◆ EXERCISE OBJECTIVE: How many lines in the records below contain the word "text"? Reply with that number only.

Saved data entries:
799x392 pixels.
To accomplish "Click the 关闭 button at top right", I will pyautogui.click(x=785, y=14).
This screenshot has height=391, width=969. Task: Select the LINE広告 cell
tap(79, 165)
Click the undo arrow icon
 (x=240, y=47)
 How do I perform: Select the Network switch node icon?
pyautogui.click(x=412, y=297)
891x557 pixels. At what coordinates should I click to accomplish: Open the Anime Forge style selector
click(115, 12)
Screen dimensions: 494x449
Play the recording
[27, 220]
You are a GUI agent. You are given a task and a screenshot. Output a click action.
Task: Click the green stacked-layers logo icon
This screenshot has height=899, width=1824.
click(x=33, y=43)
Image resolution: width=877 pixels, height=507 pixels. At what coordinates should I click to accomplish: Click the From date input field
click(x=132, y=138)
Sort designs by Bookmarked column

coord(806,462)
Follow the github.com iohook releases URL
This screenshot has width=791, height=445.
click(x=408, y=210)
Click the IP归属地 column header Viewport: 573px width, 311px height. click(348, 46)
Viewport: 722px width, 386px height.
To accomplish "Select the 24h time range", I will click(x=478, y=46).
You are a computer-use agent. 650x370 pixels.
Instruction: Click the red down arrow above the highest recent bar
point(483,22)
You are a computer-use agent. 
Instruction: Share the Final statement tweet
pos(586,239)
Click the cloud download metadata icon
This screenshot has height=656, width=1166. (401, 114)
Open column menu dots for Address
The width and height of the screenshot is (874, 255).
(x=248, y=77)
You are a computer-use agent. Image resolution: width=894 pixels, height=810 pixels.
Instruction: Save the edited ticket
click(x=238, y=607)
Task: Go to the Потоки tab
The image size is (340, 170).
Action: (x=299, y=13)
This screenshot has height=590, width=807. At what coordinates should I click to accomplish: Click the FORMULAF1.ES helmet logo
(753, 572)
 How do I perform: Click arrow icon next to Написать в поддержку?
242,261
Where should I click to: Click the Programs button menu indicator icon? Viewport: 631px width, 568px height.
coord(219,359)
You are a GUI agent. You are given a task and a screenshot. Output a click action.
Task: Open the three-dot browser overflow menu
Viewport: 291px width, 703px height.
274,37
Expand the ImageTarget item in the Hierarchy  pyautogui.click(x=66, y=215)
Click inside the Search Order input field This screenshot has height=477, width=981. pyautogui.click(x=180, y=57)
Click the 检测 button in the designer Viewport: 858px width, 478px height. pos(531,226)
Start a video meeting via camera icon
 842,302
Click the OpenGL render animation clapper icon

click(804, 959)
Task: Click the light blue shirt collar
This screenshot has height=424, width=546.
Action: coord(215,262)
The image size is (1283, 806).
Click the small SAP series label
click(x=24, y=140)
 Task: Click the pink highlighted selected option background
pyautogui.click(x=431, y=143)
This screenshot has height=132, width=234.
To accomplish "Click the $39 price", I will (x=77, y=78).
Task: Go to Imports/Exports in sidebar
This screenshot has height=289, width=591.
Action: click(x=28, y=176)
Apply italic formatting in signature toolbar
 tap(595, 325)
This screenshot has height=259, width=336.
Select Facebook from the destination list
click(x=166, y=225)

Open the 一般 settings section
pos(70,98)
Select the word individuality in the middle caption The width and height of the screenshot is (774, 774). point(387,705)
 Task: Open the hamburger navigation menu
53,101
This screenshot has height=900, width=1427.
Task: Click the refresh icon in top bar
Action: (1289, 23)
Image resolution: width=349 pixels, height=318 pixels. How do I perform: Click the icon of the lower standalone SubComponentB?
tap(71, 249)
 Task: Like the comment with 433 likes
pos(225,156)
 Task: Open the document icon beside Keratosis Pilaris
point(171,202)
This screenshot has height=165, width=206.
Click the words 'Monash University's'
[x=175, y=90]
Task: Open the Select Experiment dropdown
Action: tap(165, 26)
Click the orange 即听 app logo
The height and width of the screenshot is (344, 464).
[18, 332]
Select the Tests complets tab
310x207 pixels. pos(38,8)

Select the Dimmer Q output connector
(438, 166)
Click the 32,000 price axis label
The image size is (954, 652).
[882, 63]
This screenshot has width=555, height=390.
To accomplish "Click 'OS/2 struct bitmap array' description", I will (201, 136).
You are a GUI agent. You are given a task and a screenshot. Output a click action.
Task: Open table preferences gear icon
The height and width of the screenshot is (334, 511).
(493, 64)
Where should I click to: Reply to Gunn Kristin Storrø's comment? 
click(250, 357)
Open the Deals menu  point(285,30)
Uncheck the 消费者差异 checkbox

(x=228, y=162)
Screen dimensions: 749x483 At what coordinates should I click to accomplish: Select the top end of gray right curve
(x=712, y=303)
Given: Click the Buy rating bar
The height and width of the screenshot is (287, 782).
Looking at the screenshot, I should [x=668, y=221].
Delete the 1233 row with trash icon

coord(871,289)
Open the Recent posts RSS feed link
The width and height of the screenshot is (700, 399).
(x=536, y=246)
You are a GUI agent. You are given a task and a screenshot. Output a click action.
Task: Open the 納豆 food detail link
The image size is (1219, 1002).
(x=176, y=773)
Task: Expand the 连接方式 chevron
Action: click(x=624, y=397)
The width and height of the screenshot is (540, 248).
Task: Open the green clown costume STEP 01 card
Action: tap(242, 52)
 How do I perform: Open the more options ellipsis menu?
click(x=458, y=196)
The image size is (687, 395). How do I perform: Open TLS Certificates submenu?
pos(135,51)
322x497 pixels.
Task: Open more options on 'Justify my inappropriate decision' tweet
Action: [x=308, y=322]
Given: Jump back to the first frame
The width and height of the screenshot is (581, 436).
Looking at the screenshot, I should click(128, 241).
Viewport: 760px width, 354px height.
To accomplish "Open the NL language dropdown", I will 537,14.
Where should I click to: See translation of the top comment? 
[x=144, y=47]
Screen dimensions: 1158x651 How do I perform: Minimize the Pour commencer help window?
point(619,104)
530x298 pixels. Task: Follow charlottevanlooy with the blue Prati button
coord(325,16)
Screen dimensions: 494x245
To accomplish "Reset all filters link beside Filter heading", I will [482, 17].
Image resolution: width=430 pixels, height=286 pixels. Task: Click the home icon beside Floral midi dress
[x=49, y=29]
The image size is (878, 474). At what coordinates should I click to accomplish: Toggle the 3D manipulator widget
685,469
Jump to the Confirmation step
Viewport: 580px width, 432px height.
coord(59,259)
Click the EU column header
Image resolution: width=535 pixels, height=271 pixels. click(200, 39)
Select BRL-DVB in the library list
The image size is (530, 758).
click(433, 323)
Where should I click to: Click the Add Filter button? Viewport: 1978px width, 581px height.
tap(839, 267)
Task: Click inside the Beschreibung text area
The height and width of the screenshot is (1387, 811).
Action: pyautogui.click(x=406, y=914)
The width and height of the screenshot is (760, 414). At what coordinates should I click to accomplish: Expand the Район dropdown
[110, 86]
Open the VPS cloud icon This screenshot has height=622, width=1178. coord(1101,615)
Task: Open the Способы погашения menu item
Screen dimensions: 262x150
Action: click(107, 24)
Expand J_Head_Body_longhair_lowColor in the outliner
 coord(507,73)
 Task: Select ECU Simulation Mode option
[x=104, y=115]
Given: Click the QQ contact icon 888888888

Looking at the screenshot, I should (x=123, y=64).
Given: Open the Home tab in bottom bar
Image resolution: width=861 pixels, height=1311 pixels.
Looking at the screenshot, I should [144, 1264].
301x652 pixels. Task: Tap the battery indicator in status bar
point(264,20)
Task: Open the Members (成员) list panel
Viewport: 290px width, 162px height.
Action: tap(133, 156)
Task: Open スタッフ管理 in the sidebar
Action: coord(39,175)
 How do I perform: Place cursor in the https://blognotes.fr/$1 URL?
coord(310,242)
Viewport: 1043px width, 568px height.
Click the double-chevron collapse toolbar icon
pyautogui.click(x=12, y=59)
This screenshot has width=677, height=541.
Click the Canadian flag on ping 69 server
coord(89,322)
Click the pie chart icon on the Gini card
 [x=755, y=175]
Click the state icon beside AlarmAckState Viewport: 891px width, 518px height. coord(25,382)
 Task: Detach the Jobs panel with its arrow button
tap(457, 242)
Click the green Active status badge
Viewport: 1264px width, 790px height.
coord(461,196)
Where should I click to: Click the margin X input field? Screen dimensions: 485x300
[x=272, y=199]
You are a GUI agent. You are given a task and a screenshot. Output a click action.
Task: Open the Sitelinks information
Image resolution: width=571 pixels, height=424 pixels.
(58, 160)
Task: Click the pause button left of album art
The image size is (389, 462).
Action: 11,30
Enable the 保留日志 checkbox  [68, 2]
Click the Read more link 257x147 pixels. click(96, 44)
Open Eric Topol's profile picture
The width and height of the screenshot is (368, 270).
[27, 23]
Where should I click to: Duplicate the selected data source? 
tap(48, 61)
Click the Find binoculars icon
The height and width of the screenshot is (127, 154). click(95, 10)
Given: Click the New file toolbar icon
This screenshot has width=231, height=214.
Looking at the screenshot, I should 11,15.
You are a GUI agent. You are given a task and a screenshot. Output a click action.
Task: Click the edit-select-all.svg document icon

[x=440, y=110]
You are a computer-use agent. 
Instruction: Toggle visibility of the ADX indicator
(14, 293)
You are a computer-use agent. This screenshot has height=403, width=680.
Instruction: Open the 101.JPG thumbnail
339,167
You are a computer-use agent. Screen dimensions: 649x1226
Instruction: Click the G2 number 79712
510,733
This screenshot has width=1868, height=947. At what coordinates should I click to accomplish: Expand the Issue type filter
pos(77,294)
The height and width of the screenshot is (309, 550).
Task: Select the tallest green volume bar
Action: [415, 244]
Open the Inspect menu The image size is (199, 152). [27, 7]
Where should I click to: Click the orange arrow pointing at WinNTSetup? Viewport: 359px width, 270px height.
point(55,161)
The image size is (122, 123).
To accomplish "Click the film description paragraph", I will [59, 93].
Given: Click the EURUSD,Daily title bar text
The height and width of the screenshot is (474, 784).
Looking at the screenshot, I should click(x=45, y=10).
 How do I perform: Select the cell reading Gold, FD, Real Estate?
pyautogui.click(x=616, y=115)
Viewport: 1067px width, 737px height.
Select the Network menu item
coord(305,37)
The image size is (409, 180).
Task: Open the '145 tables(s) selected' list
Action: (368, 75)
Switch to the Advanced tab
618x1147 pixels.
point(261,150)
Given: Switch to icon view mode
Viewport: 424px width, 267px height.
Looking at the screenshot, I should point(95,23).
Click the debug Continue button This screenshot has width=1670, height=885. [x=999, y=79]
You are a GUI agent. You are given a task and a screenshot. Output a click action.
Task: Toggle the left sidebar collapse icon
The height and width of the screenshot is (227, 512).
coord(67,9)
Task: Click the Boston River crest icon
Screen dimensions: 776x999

◆ PROBLEM SOLUTION: 2